As crianças raramente viam a luz do dia e nunca tinham deixado a propriedade, nem mesmo para ir ao médico ou à escola.

Os pais agora irão responder por abuso infantil. O fundador do grupo, Faizrakhman Satarov, de 83 anos, também foi acusado de negligência, disse Irina Petrova, procuradora-adjunta na capital da província de Kazan.

As crianças foram descobertas quando a polícia pesquisou os fundamentos dos muammin, o nome pelo qual são chamados os membros da seita criada por Satarov.

Tudo fazia parte de uma investigação sobre o recente assassínio de um alto clérigo muçulmano do Tatarstão, Valiulla Yakupovm, conhecido por criticar grupos radicais islâmicos que defendem uma versão rígida e puritana do Islão.

As autoridades descobriram que Satarov tinha ordenado os seus seguidores a viver em locais escavados sob uma casa de alvenaria de três andares. Apenas alguns poucos membros eram autorizados a deixar as instalações para trabalhar como comerciantes num mercado local.

As crianças foram examinadas em hospitais e irão viver temporariamente em orfanatos, disse Tatyana Moroz, pediatra. Segundo ela, todos estavam nutridos, mas sujos.

Os pais expressaram preocupação em relação ao tratamento médico recebido pelas crianças. Uma mulher com um longo vestido branco e rosto velado disse à televisão local: «Os médicos nada podem fazer por eles».

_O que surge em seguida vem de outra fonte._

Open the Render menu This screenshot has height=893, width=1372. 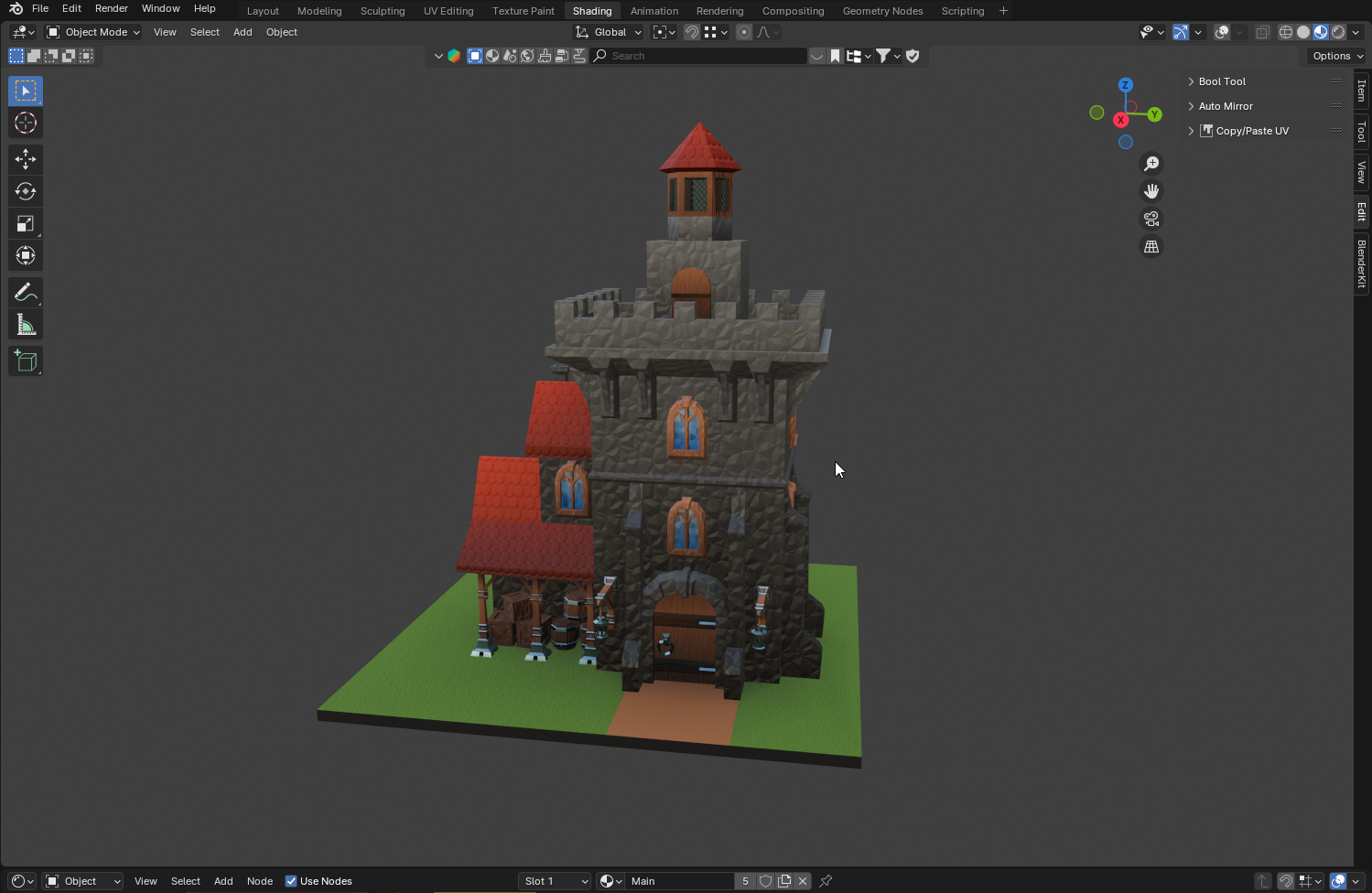(x=112, y=8)
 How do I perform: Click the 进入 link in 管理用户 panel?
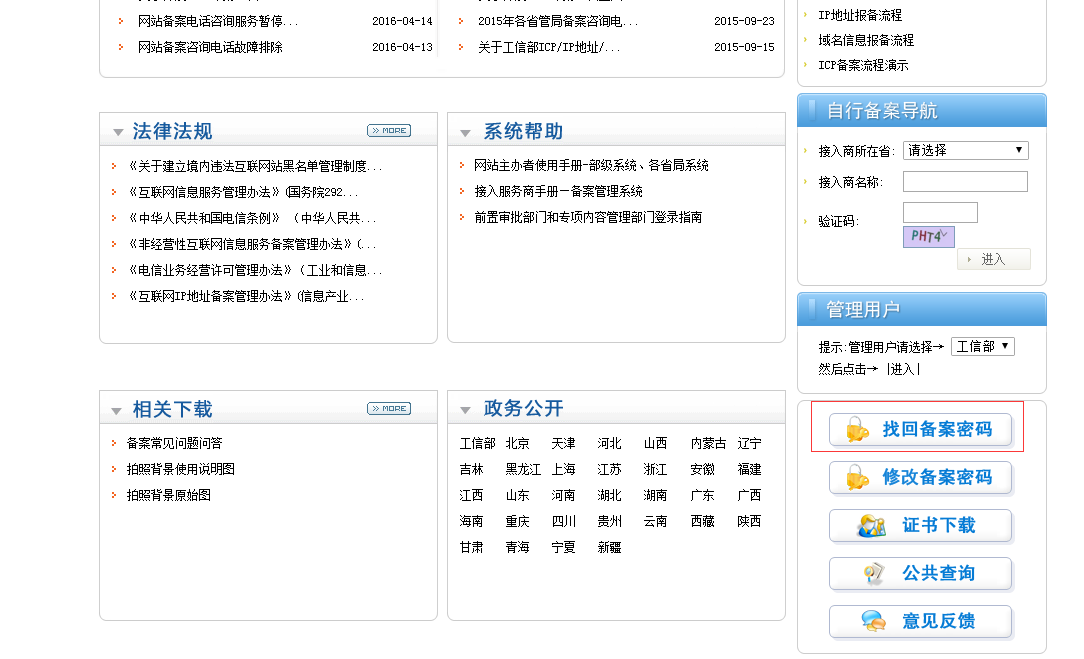(x=903, y=369)
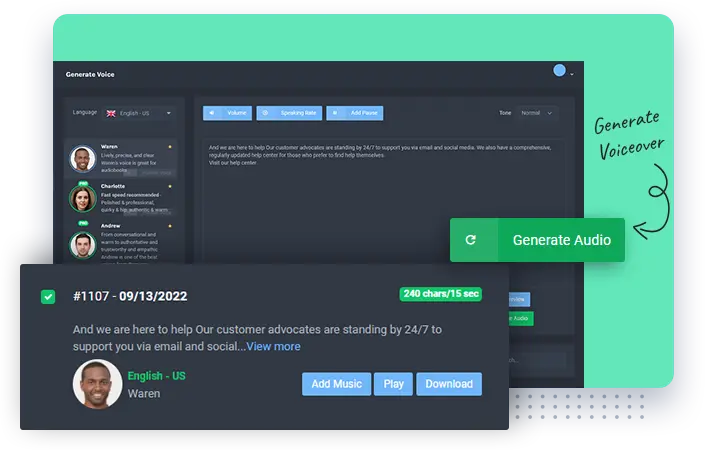
Task: Click the refresh icon on Generate Audio
Action: [470, 240]
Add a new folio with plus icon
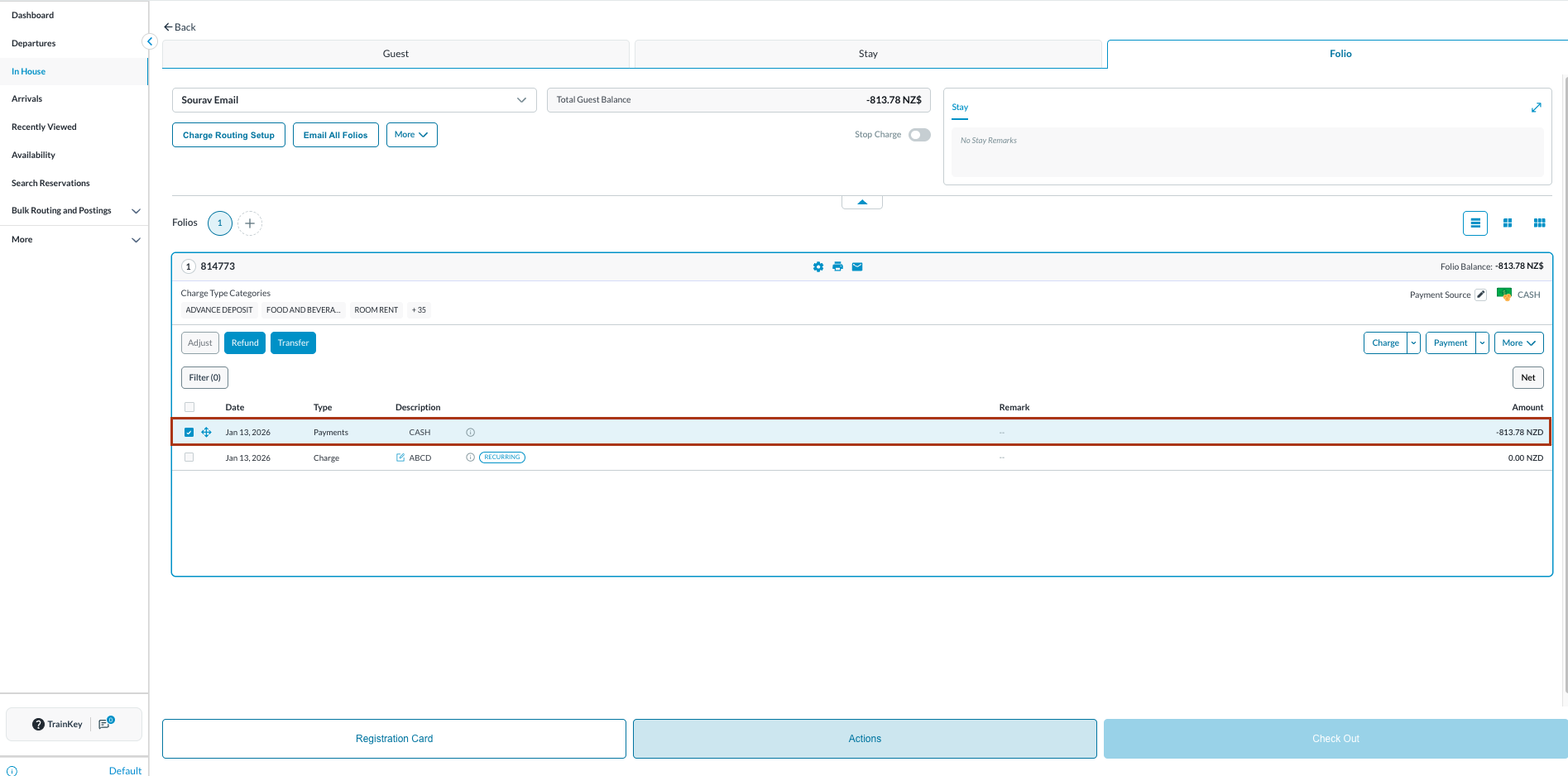1568x776 pixels. point(250,223)
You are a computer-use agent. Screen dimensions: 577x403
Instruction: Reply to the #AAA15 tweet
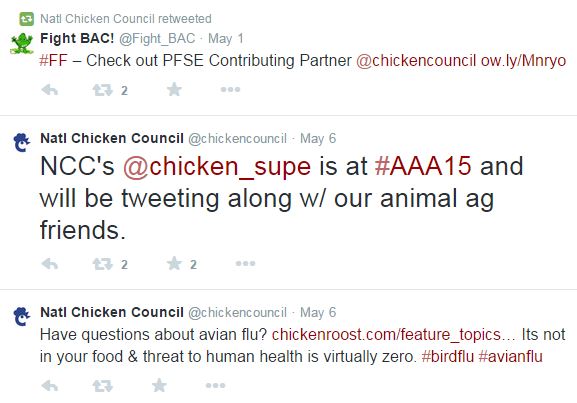(50, 264)
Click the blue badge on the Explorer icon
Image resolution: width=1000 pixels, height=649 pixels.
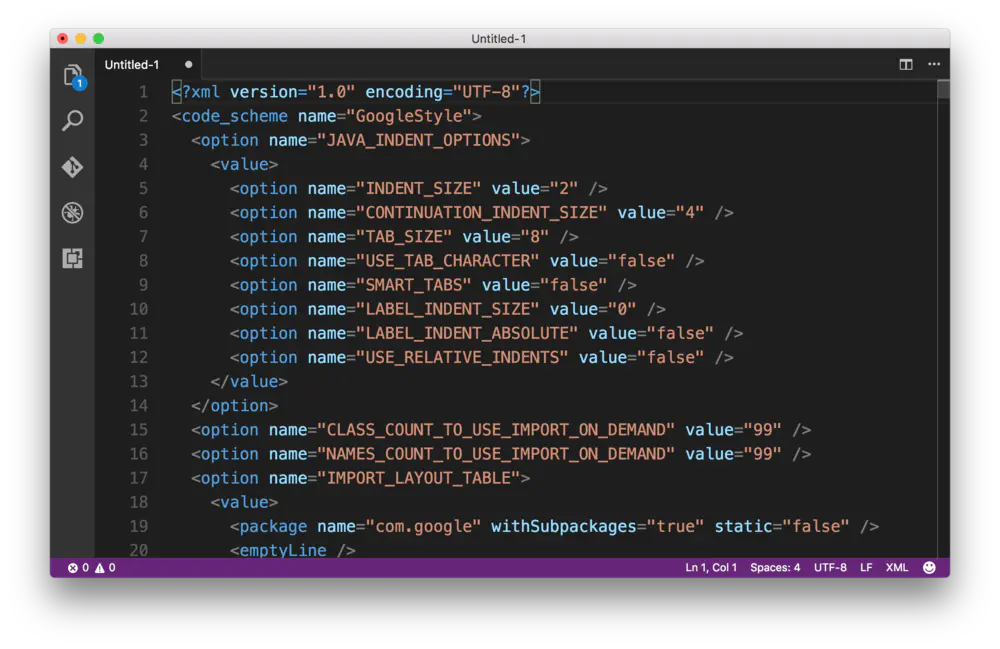pos(80,84)
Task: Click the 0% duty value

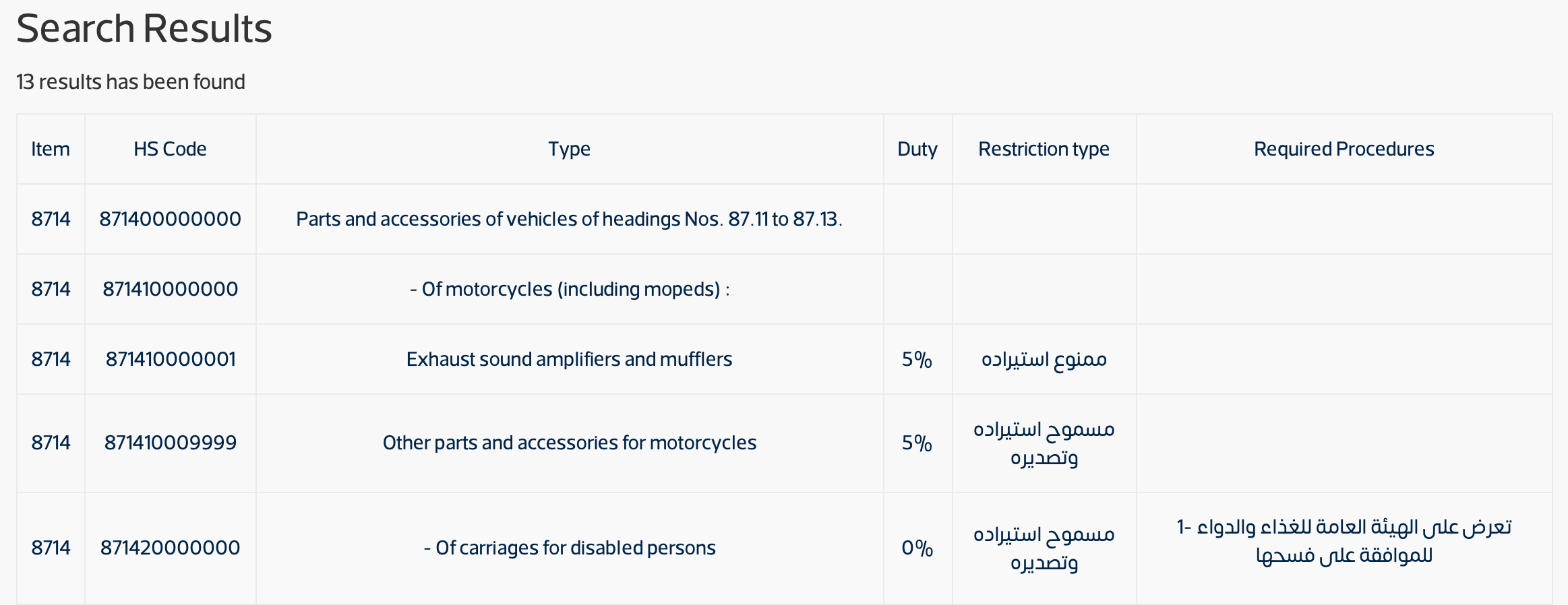Action: click(917, 548)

A construção, de 700 metros quadrados, foi feita ilegalmente e será demolida, disse a polícia local. «Eles terão que demolir a casa sobre os nossos cadáveres», respondeu um membro da seita, Gumer Ganiyev, ao canal de televisão Vesti.

Líderes muçulmanos no Tatarstão disseram que Satarov contradiz a doutrina islâmica. O teólogo Rais Suleimanov explicou que o Islão não acredita na vinda de outros profetas depois de Maomé.